“A justiça sustenta numa das mãos a balança que pesa o direito, e na outra, a espada de que se serve para o defender. A espada sem a balança é a força brutal; a balança sem a espada é a impotência do direito” - Rudolf Von Ihering



sábado, 28 de agosto de 2010

Efeitos da arrogância

“A arrogância, assim como o orgulho e a soberba, é como uma máscara para o ser humano. Quem se coloca nessa posição quer esconder algum tipo de dificuldade, como insegurança, carência, ou até mesmo narcisismo, uma necessidade de ser admirado e respeitado.

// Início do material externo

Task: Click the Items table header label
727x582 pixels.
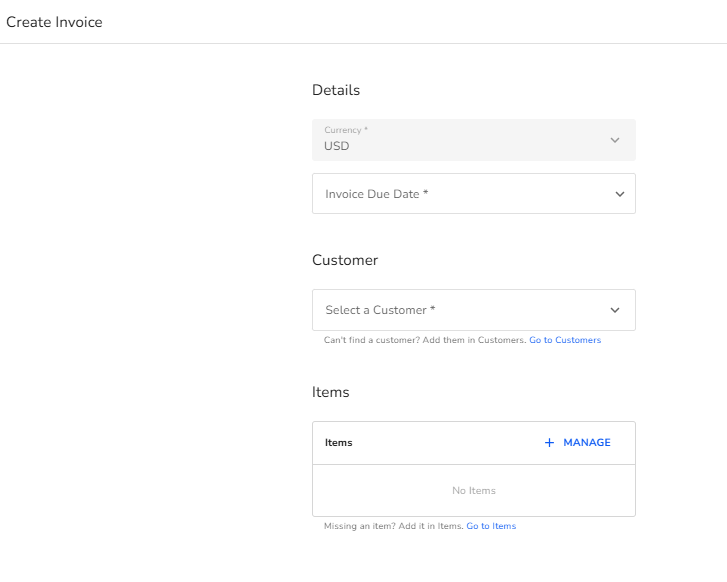Action: tap(339, 443)
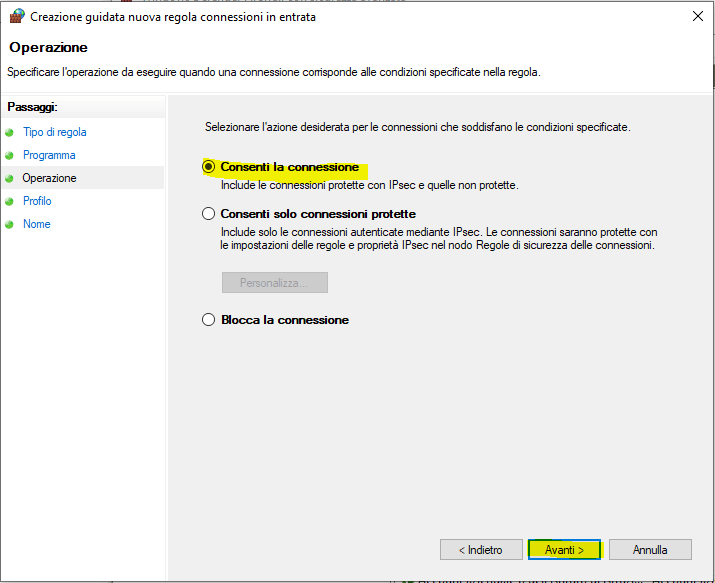Image resolution: width=715 pixels, height=583 pixels.
Task: Open the 'Programma' step in sidebar
Action: (x=49, y=155)
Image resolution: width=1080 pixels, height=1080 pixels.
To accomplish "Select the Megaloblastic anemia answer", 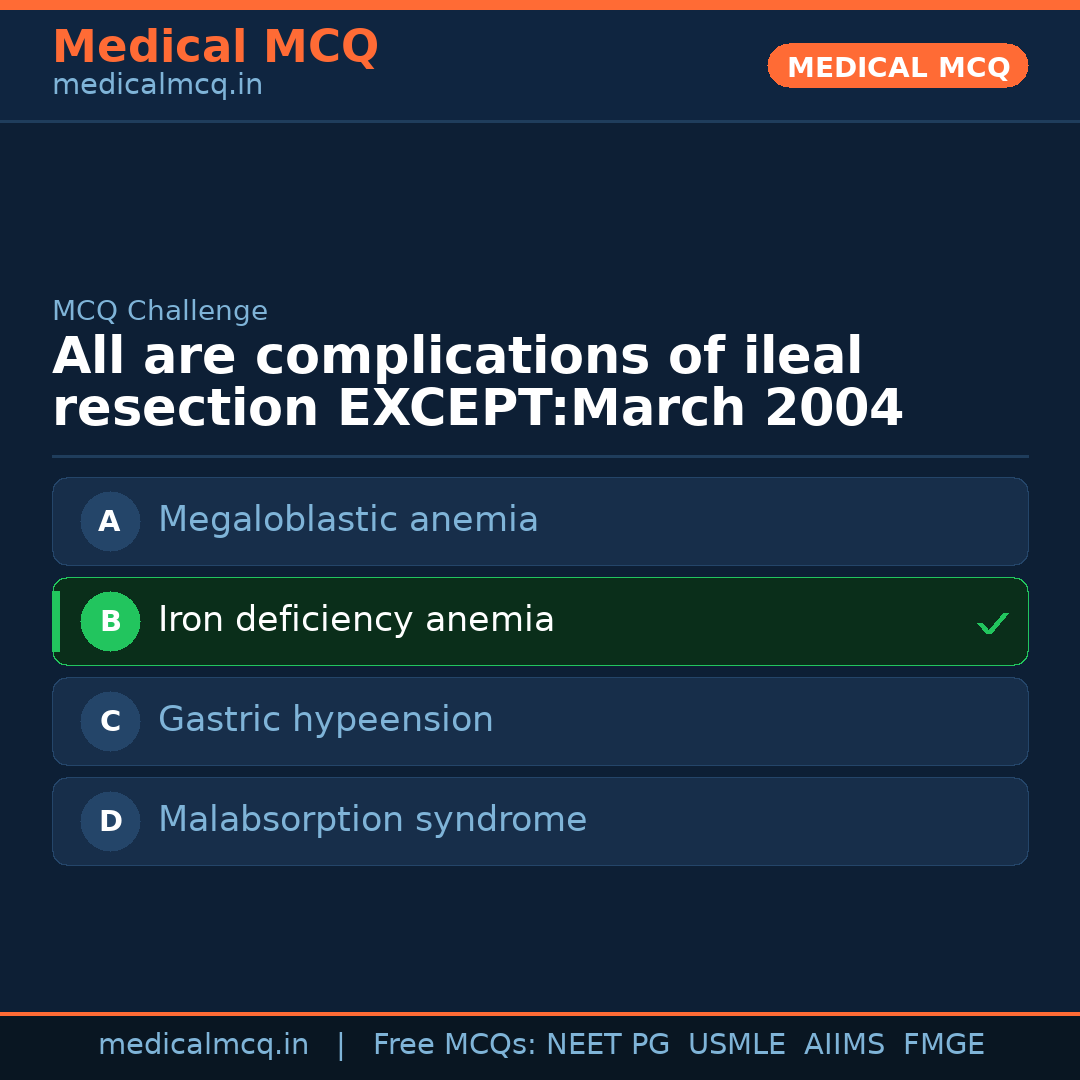I will coord(348,520).
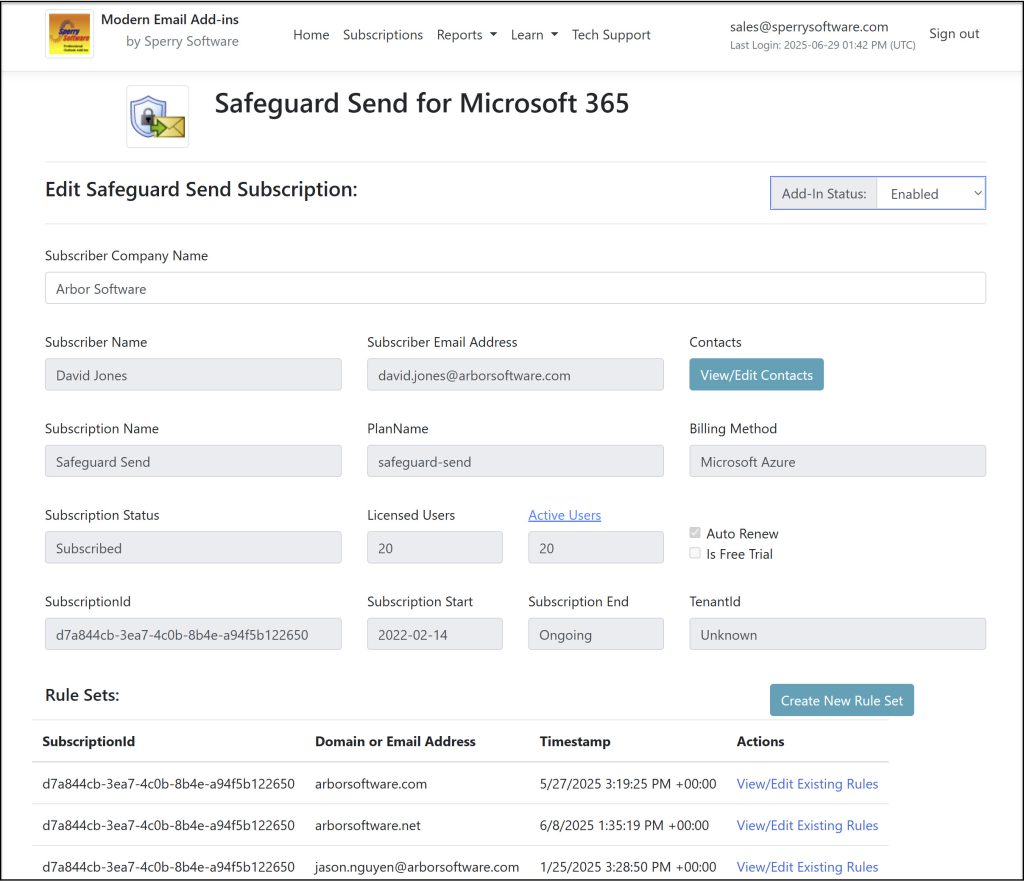This screenshot has width=1024, height=881.
Task: Go to the Home menu item
Action: coord(311,34)
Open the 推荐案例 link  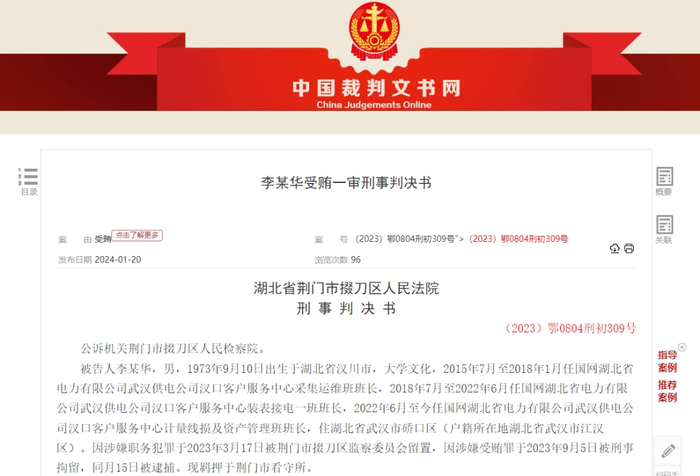tap(667, 391)
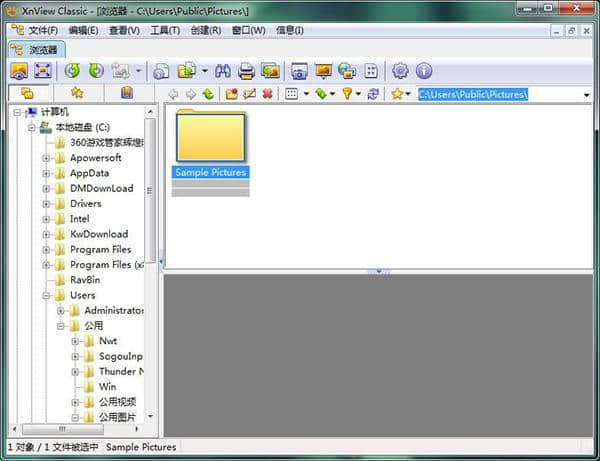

É um comportamento artificial.” 

Um comentário:

direitoeoutrasconversas disse...

Viver em sociedade invariavelmente leva seus integrantes a assumirem papéis. É difícil se falar em comportamento natural, mormente se considerarmos que tudo o que se faz, de alguma forma, já realizado antes. É claro que cada um deixa a sua marca. Talvez a isto é o que se chame de originalidade. Respeito e admiração são necessidades humanas e ninguém, por mais humilde que seja, abre mão deles. Quanto à admiração, releva consignar que não se restringe apenas ao mero querer, ela tem de ser conquistada. Não há um ponto final para as idéias e o fato de reconhecer os fenômenos e questioná-los afigura-se um importante passo para entender vários outros aspectos da existência. Por outro lado, figuras que, "prima facie", se apresentam soberbas e orgulhosas podem servir de paradigmas negativos e, nesse sentido, contribuem para o nosso desenvolvimento pessoal. Só existe o belo porque alguém formulou o juízo do feio, o qual é concebido em oposição àquele. A título de sugestão, indico um filmo muito bom, do diretor Paul Haggis, Crash, no limite. Ali o diretor, de forma muito interessante, apresenta várias situações em que o mesmo indivíduo é capaz de atos reprováveis, em um instante, e de generosidade, noutros momentos.